**Directions for this task**
Look through the data below for the line with "Correo Profesional (395, 2506)" and the line with "Consultoría (513, 2487)", then output those two and all lines in between, exactly as written.

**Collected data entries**

/---

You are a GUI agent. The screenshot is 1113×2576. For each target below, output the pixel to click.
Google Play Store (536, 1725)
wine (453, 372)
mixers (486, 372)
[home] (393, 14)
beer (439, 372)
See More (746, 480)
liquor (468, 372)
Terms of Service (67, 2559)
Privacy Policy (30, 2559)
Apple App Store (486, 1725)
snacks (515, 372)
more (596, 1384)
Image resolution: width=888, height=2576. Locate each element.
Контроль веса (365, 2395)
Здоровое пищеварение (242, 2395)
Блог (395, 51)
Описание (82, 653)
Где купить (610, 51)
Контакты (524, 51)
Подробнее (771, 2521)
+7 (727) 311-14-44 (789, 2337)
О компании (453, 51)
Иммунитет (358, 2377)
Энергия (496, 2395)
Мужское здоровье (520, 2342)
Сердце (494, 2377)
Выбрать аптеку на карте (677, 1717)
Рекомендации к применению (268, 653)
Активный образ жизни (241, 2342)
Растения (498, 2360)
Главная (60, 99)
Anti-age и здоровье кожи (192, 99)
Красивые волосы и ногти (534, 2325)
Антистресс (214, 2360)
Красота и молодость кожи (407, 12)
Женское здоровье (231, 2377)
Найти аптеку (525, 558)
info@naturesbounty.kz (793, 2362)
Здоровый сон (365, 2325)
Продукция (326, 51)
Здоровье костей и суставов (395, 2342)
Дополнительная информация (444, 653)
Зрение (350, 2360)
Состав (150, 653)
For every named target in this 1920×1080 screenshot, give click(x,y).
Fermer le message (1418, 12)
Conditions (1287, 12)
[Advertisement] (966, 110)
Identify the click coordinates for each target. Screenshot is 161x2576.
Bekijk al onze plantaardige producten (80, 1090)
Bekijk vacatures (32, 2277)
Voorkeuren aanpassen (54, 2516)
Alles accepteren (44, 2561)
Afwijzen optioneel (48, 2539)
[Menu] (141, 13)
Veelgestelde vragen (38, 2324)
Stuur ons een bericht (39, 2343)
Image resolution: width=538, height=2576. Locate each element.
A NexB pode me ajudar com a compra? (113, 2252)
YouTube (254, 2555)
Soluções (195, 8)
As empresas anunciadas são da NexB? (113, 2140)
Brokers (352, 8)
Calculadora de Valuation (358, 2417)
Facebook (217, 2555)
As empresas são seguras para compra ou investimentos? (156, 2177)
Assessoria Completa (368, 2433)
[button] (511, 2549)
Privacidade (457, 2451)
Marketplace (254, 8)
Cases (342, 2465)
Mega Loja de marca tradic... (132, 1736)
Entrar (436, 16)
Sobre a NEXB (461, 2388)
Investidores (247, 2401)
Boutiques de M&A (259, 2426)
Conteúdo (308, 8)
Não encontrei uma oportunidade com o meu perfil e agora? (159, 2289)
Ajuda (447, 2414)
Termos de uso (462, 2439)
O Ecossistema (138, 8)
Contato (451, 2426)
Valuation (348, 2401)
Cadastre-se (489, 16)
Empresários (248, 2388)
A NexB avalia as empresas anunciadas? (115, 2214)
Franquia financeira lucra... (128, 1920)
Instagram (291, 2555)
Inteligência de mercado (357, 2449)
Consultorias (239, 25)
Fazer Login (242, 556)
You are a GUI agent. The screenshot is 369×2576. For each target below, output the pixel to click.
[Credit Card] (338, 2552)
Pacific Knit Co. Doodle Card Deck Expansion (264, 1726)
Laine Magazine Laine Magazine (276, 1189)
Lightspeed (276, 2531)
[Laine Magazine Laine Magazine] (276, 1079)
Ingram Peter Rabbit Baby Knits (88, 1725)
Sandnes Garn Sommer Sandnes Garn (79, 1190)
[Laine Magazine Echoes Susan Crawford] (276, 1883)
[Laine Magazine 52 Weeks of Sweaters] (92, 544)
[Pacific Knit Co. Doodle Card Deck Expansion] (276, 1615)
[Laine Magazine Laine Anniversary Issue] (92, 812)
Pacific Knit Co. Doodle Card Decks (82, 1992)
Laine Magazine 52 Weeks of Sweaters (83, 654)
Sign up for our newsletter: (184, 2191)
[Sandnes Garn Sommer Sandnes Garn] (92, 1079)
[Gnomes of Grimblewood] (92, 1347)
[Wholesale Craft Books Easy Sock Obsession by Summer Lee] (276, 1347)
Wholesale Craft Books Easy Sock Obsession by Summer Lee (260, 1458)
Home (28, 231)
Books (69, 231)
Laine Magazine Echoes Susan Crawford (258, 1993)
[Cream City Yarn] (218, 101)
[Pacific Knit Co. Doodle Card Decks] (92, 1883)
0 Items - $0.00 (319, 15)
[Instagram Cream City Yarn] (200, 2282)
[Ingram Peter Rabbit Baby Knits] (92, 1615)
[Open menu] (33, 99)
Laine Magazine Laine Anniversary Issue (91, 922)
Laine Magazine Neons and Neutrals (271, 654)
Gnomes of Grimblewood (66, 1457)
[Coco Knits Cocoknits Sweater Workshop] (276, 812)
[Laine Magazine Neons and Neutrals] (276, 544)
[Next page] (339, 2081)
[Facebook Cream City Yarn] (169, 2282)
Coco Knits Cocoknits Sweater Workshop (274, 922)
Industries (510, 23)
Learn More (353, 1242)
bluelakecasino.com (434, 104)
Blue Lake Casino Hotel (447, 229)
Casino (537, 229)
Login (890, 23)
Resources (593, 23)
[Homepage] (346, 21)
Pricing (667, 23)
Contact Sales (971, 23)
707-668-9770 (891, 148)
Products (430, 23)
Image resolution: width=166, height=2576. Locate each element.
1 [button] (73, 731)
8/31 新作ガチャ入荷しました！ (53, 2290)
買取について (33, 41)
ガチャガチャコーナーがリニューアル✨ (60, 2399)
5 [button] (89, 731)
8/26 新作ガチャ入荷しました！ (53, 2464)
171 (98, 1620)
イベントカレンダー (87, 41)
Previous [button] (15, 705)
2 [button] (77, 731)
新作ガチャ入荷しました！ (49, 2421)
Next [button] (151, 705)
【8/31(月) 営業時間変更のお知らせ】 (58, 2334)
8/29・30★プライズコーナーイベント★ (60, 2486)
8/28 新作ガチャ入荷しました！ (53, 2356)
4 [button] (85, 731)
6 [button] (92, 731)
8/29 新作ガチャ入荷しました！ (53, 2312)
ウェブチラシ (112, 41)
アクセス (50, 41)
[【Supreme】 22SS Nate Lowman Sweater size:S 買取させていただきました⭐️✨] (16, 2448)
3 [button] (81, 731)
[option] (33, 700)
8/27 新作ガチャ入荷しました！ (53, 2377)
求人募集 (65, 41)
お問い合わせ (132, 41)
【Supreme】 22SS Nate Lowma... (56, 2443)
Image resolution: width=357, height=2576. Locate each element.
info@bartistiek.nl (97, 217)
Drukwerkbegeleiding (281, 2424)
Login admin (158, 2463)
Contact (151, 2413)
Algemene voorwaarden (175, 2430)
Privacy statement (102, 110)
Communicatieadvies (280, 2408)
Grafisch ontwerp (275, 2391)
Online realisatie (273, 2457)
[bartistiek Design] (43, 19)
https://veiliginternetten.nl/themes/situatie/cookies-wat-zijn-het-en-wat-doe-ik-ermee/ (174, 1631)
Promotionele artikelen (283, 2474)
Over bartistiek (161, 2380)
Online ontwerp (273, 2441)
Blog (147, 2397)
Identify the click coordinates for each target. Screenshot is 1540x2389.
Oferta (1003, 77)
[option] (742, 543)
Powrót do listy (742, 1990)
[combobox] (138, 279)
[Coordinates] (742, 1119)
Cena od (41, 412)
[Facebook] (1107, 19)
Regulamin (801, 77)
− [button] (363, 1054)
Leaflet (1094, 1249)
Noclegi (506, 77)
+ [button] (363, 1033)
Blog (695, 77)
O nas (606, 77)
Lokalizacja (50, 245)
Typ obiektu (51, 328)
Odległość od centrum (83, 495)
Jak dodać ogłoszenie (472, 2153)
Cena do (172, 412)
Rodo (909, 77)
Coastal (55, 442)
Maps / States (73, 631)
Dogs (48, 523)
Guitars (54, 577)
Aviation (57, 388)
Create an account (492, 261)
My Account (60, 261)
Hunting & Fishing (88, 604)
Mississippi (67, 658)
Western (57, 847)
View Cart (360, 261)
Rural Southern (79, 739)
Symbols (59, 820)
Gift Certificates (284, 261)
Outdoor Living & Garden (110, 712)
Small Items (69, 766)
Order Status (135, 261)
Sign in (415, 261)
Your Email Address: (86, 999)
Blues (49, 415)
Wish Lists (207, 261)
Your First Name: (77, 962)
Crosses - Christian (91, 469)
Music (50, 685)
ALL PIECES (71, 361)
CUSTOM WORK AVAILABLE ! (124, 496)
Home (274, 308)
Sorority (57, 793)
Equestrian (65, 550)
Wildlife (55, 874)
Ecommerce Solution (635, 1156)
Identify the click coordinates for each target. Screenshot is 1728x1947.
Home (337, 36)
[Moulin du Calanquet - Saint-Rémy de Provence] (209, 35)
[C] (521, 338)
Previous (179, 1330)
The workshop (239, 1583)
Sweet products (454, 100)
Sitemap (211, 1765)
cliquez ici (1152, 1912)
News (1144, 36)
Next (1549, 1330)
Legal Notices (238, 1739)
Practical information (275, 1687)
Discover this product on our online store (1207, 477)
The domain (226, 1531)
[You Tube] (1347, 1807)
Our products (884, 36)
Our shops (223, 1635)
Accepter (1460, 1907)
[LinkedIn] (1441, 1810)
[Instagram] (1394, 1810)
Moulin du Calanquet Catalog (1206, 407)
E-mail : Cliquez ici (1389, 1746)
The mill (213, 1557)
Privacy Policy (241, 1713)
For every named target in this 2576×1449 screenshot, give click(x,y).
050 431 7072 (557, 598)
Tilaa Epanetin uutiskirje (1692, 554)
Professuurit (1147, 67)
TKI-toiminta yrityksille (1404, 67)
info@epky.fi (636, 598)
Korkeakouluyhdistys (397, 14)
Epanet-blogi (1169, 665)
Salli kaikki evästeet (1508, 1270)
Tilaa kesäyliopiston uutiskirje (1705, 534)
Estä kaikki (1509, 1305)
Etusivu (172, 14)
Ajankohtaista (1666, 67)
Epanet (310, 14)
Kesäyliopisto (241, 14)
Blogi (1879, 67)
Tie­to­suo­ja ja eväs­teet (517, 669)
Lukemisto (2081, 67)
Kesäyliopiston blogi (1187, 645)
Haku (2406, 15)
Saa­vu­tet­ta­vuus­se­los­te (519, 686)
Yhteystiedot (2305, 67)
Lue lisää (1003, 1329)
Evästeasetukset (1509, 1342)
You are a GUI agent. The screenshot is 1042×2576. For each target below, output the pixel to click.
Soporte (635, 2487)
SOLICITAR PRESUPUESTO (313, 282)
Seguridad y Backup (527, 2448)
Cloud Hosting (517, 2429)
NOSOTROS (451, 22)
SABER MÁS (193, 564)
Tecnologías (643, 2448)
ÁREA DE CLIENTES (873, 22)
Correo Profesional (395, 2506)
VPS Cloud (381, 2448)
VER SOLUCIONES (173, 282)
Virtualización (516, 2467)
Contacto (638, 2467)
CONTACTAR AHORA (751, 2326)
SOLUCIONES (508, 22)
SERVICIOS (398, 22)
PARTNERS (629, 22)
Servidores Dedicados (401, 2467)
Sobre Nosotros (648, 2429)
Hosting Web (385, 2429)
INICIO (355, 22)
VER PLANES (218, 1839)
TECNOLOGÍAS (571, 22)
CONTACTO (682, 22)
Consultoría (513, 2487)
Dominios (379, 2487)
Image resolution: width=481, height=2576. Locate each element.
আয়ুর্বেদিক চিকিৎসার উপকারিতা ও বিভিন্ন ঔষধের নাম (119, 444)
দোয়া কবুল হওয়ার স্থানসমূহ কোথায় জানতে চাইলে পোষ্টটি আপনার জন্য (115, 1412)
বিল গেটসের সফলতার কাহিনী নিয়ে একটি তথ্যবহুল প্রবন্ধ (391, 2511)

\---

**Solution to the problem**
Correo Profesional (395, 2506)
VPS Cloud (381, 2448)
VER SOLUCIONES (173, 282)
Virtualización (516, 2467)
Contacto (638, 2467)
CONTACTAR AHORA (751, 2326)
SOLUCIONES (508, 22)
SERVICIOS (398, 22)
PARTNERS (629, 22)
Servidores Dedicados (401, 2467)
Sobre Nosotros (648, 2429)
Hosting Web (385, 2429)
INICIO (355, 22)
VER PLANES (218, 1839)
TECNOLOGÍAS (571, 22)
CONTACTO (682, 22)
Consultoría (513, 2487)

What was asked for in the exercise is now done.